AVUKATLAR: ÖLÜMLERE SEBEP OLANLAR BURADA YARGILANMAL
Duruşmaya mahkeme başkanı hakim Yusuf Görür, CHP'li heyetine "Hoşgeldiniz" diyerek başladı. Ardından da sanık avukatlarının taleplerini dinledi. Avukatlardan Şerif Özgür Urfa, gizli olduğu ileri sürülen belgelerin üzerinde sadece "Gizlidir" damgasının bulunduğunu ileri sürerek bilirkişi raporunu da itiraz etti. Urfa, raporun iddianamenin hazırlanmasından 10 gün sonra dosyaya girdiğini belirterek, şöyle  dedi:
"Görevli olmayan savcı bilirkişi raporu olmadan iddianameyi hazırlamıştır. Sadece bilirkişi tarafından bu belgelerin gizli olduğu ileri sürülmüştür. Hatta bilirkişi raporun sonunda Fransa'daki şoförlerin hikayelerini anlatarak ne kadar ciddiyetsiz bir rapor hazırladığını göstermiştir. Bunun yanı sıra bir milletvekilinin İçişleri Bakanlığına verdiği dilekçeyle raporları sormuştur. Bakan Muammer Güler'in imzasıyla verilen ve dosyada yer alan cevapta belgelerin doğruluğu teyit edilememiş istihbari bilgiler olduğu söylenmiştir. Bizde bunların gizli belgeler olmadığını bilgi notları olduğunu düşünüyoruz. Bu belgeler gerçekse, saldırı önceden biliniyorsa o zaman sanık sandalyesinde Utku değil, bu saldırı önceden bilenlerin oturması gerekir."

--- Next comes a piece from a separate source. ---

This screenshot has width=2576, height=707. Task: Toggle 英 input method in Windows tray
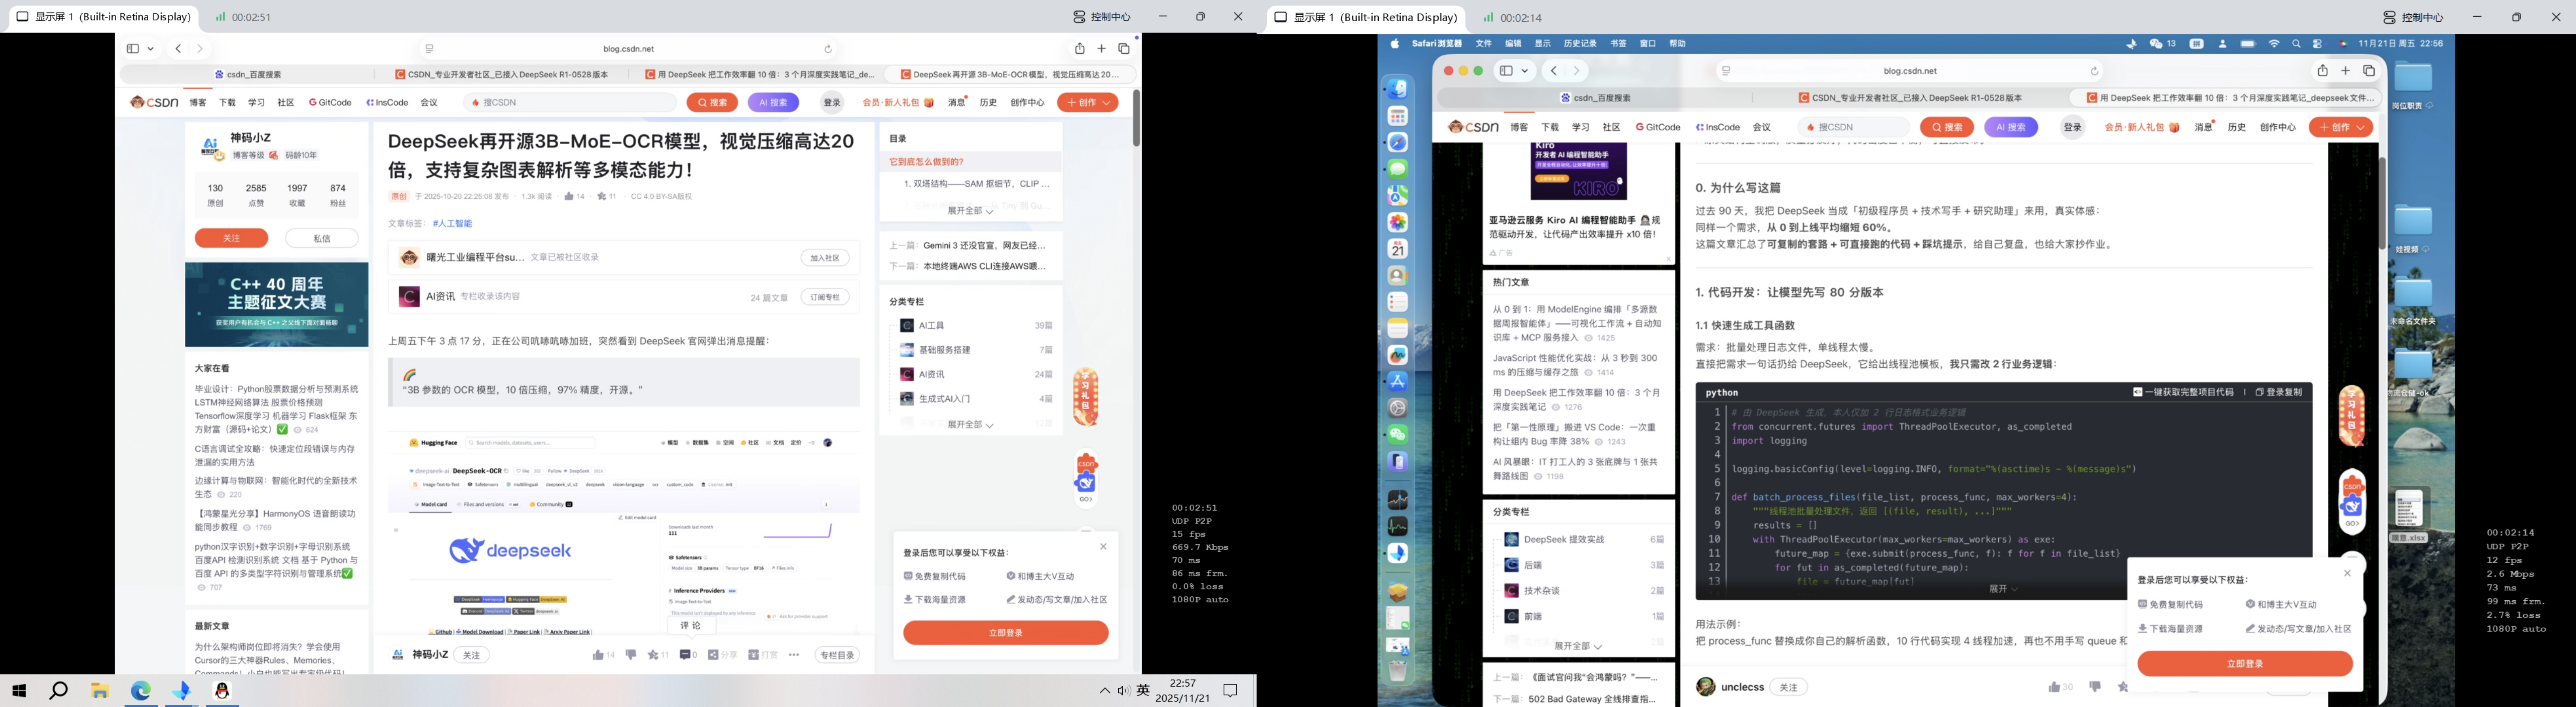[x=1143, y=690]
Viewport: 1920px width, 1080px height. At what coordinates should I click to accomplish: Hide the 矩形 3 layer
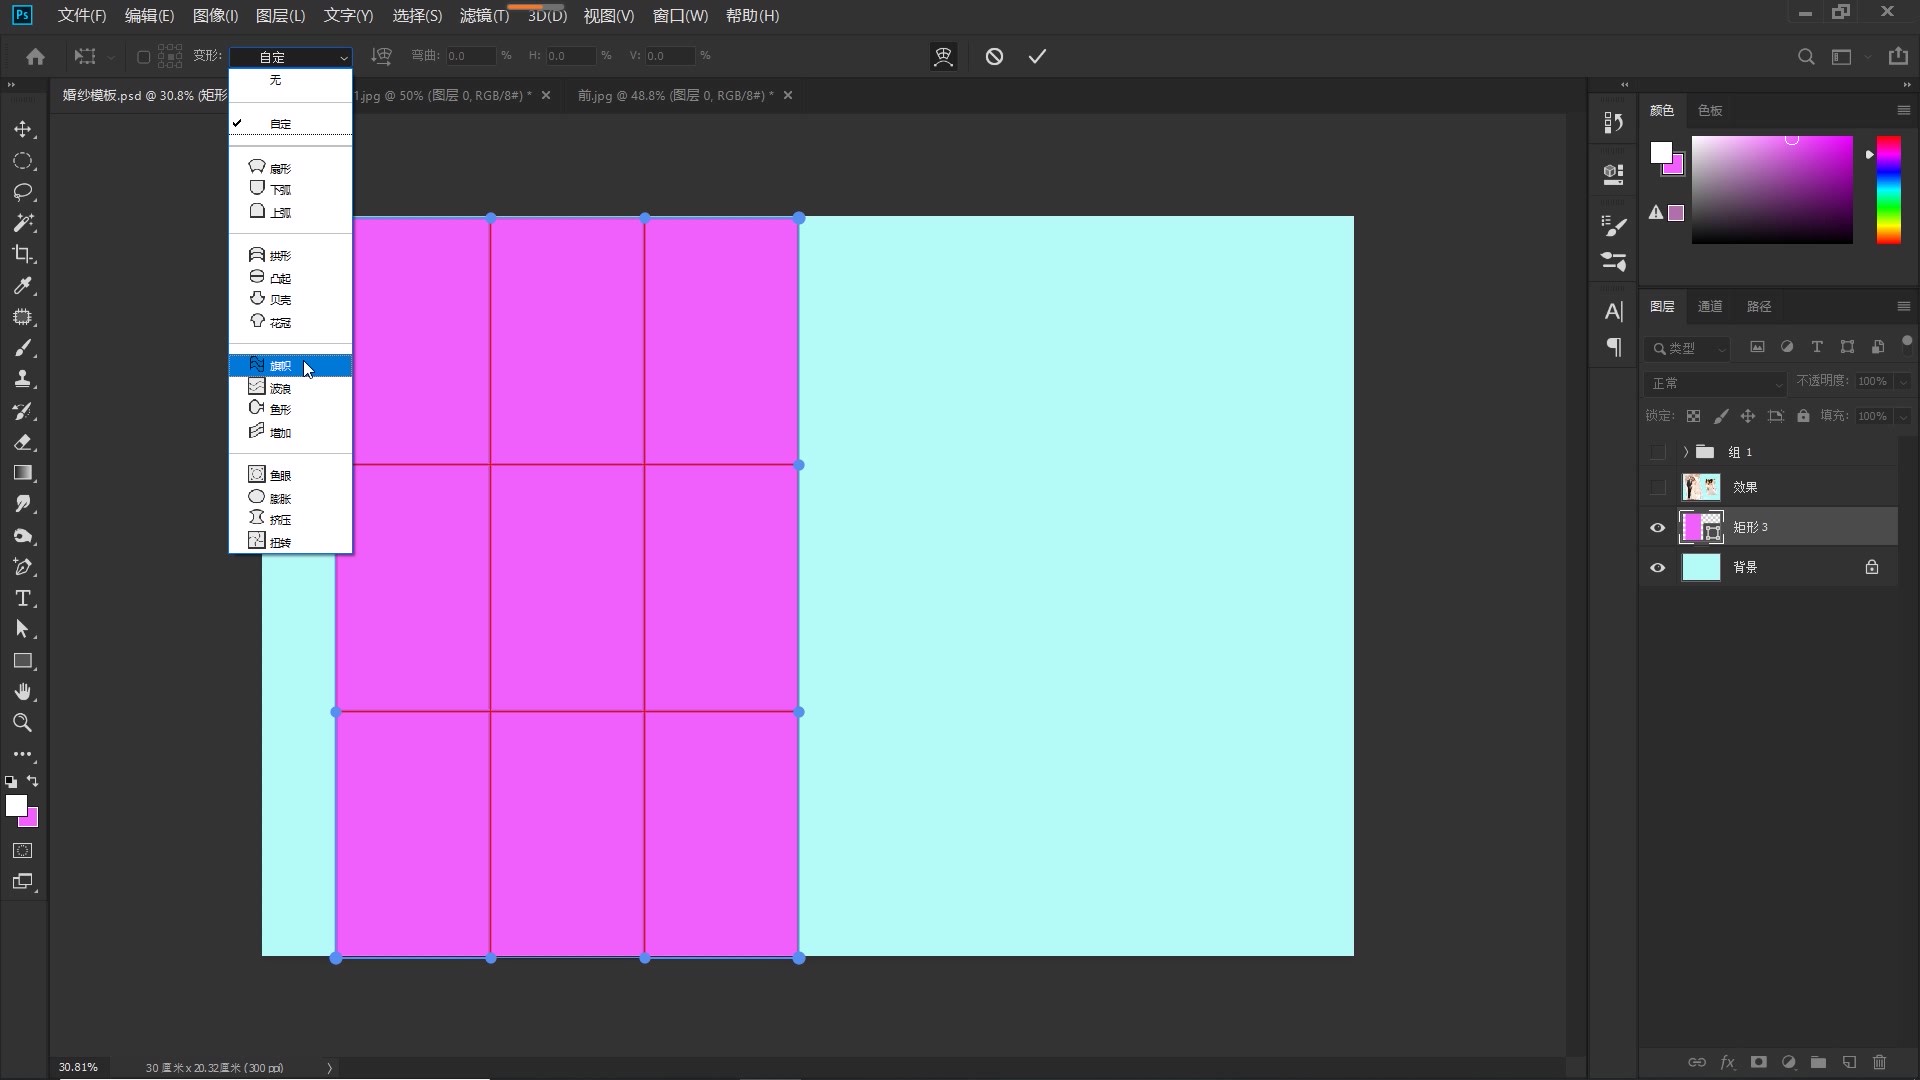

Avukat Urfa, müvekkilinin tahliyesini istedi. 
AVUKAT ABLA: KARDEŞİM İŞKENCE GÖRÜYOR
Tutuklu yargılanan kardeşini savunan İstanbul Barosu Avukatlarından Ceran Kalı ise, kardeşinin 24 Mayıs günü askeri mahkeme tarafından delilleri karartma, maçma şüphesi bulunması ve askeri disiplinsizlik nedeniyle tutuklandığını söyledi. Sanığın askeri cezaevinde iyi davranışlar sergilemesi üzerine görüşmelerinin bir saat uzatıldığını öne süren avukat Kalı, "Daha sonra kötü davranış ve işkenceye tabi kalmıştır. Bunun üzerine de Sivas cumhuriyet Üniversitesi'nden 'Kötü muameleye maruz kaldığı için stres bozukluğu ve intihar eğilimi' tespit edilmiştir. Önce Erzurum'a oradandan Gülhane Askeri tıp Akademisi'ne sevk edilerek tedavi altına alınmıştır. 148 gündür tutukludur. Kaçma şüphesi yoktur. Aynı olayda sanık olarak yargılanan bir kişi tutuklanmamış ve halen daha ifadesi alınamamıştır" diyerek tahliyesini istedi.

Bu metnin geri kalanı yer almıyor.